# Wing Chun



## Doer (Sep 13, 2013)

Hey, any of you guys ever heard of Bruce Lee? Sure. Did you know his main art before he created Jeet Kun Do, was Wing Chun?

So, anybody practicing Wing Chun?


----------



## kinetic (Sep 13, 2013)

You know I still do the Sil Lim Tao everyday. My toddler is starting to mimmich it. Some people bag on the old traditional stuff.

I say Fuk 'em if they can't take a Jut!


----------



## Doer (Sep 14, 2013)

Yes, I do too. 

I've decided to build a Mook Jonk and really practice again. I have the trunk block laminated with the 9 wood pieces and the outside is nothing fancy. It isn't teak or walnut, too expensive. I just went with Red Cedar.
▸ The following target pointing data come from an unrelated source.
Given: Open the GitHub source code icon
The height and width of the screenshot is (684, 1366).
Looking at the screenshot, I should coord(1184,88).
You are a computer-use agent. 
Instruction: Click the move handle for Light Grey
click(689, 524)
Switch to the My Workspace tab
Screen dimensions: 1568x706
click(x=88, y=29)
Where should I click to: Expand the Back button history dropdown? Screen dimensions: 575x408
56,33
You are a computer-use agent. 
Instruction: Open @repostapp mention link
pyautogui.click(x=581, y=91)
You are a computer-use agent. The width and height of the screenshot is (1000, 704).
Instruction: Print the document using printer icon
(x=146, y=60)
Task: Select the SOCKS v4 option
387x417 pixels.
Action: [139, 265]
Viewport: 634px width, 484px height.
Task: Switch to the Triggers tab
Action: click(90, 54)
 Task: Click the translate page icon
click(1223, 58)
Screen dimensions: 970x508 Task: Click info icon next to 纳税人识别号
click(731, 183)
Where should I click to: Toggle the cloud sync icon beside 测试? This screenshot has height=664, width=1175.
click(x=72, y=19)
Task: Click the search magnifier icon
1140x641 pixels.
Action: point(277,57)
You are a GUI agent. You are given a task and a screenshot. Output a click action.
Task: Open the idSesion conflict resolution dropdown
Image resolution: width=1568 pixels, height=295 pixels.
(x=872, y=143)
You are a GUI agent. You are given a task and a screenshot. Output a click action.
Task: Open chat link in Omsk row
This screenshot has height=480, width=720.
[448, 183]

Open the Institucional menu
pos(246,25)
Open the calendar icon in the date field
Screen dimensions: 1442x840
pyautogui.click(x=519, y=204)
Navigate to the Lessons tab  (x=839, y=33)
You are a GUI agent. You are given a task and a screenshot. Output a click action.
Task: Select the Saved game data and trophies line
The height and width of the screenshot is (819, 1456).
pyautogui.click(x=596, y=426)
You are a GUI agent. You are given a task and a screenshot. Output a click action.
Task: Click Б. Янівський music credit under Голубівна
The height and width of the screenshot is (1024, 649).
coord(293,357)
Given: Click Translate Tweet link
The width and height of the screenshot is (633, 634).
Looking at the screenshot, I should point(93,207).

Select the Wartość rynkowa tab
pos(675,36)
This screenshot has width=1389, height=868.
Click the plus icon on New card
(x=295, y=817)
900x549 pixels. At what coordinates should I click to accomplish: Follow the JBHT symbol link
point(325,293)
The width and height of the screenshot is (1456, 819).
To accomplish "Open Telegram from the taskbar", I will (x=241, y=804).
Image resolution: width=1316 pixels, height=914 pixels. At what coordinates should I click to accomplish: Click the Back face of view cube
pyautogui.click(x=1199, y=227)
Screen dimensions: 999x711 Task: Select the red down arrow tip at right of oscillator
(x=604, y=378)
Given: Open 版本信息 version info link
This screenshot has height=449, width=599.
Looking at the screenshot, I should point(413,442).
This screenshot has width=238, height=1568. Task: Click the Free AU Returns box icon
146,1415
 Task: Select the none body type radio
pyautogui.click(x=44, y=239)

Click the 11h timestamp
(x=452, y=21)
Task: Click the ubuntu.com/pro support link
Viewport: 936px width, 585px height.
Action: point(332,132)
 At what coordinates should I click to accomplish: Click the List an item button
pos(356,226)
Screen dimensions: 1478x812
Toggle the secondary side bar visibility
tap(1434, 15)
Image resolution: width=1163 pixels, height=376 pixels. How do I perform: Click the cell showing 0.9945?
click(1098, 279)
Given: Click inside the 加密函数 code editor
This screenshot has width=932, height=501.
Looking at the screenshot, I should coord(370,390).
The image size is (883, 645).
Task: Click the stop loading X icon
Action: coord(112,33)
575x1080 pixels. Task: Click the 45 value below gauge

I bought the 3 arms and 1 leg already. Just need to bore the 4 holes while it is still a square block and then I have guy that will turn that on a lathe to make a "cedar" log. So, a full dummy for around $250.

How is your stance after all that practice? Mine eventually deepened nicely, and when it did it was by drops of a inch or more.


----------



## kinetic (Sep 14, 2013)

I'm on the wrong side of 35 and I know that I can still hold a horse stance long enough to make my wife happy if ya catch my drift lol.

That's awesome with the dummy, I haven't had access to one in years. I use what remains from serious training years and years ago to maintain a level of fitness and sometimes kick my own ass when I slip.

I am getting some 16kg kettlebells for christmas, just to touch on our previous discussion. Have a good day doer.


----------